Alexander Hurst , The Guardian; Eminem, AI and me: why artists need new laws in the digital age
"Song lyrics, my publisher informs me, are subject to notoriously strict copyright enforcement and the cost to buy the rights is often astronomical. Fat chance as well, then, of me quoting Eminem to talk about how Lose Yourself seeped into the psyche of a generation when he rapped: “You only get one shot, do not miss your chance to blow, this opportunity comes once in a lifetime.”
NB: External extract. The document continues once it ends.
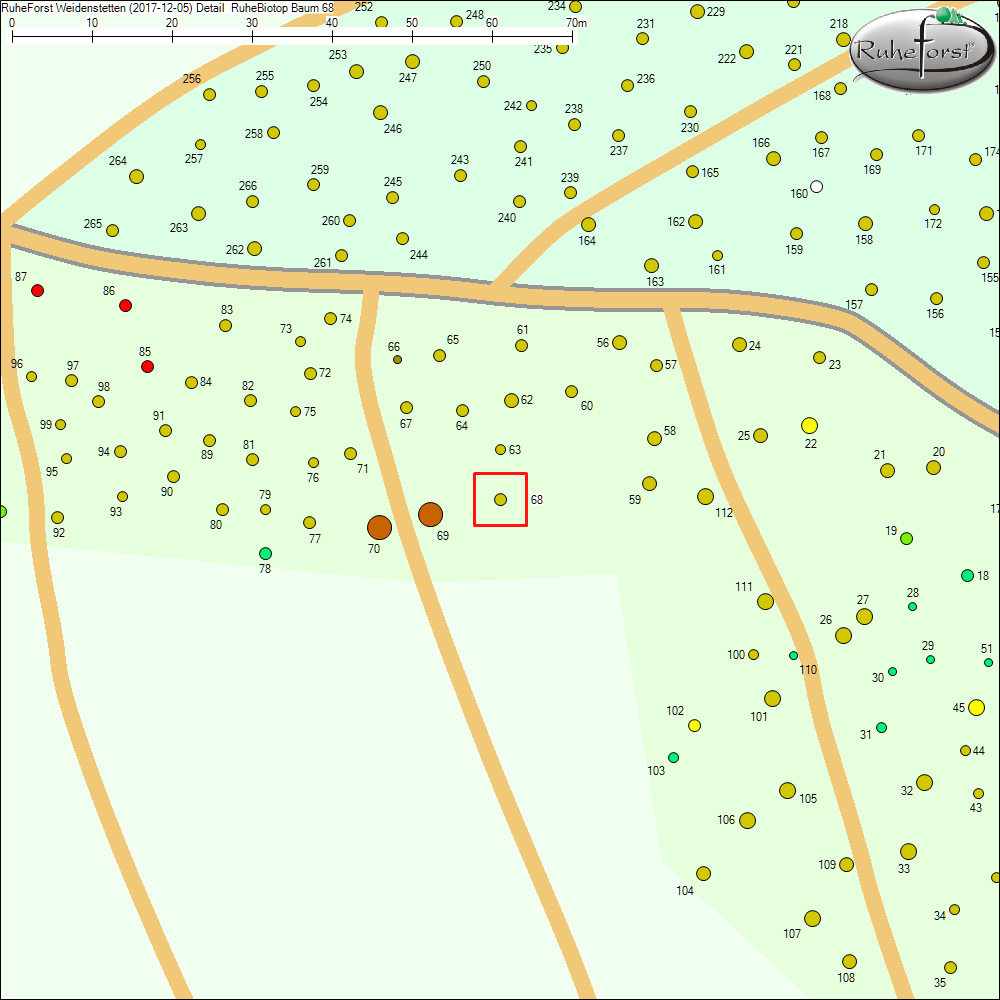The height and width of the screenshot is (1000, 1000).
Task: Select light green tree marker 19
Action: (906, 538)
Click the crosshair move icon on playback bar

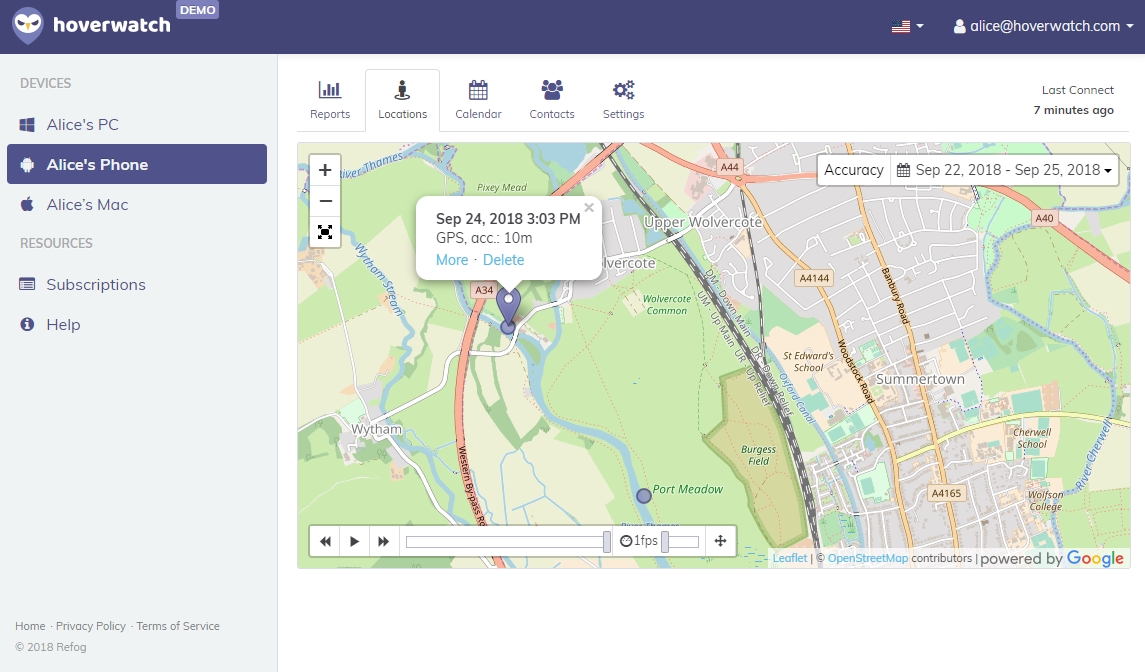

Oh would it be different if I were an AI company with a large language model (LLM), though. I could scrape from the complete discography of the National and Eminem, and the lyrics of every other song ever written. Then, when a user prompted something like, “write a rap in the style of Eminem about losing money, and draw inspiration from the National’s Bloodbuzz Ohio”, my word correlation program – with hundreds of millions of paying customers and a market capitalisation worth tens if not hundreds of billions of dollars – could answer:
“I still owe money to the money to the money I owe,
But I spit gold out my throat when I flow,
So go tell the bank they can take what they like
I already gave my soul to the mic.”
And that, according to rulings last month by the US courts, is somehow “fair use” and is perplexingly not copyright infringement at all, despite no royalties having been paid to anyone in the process."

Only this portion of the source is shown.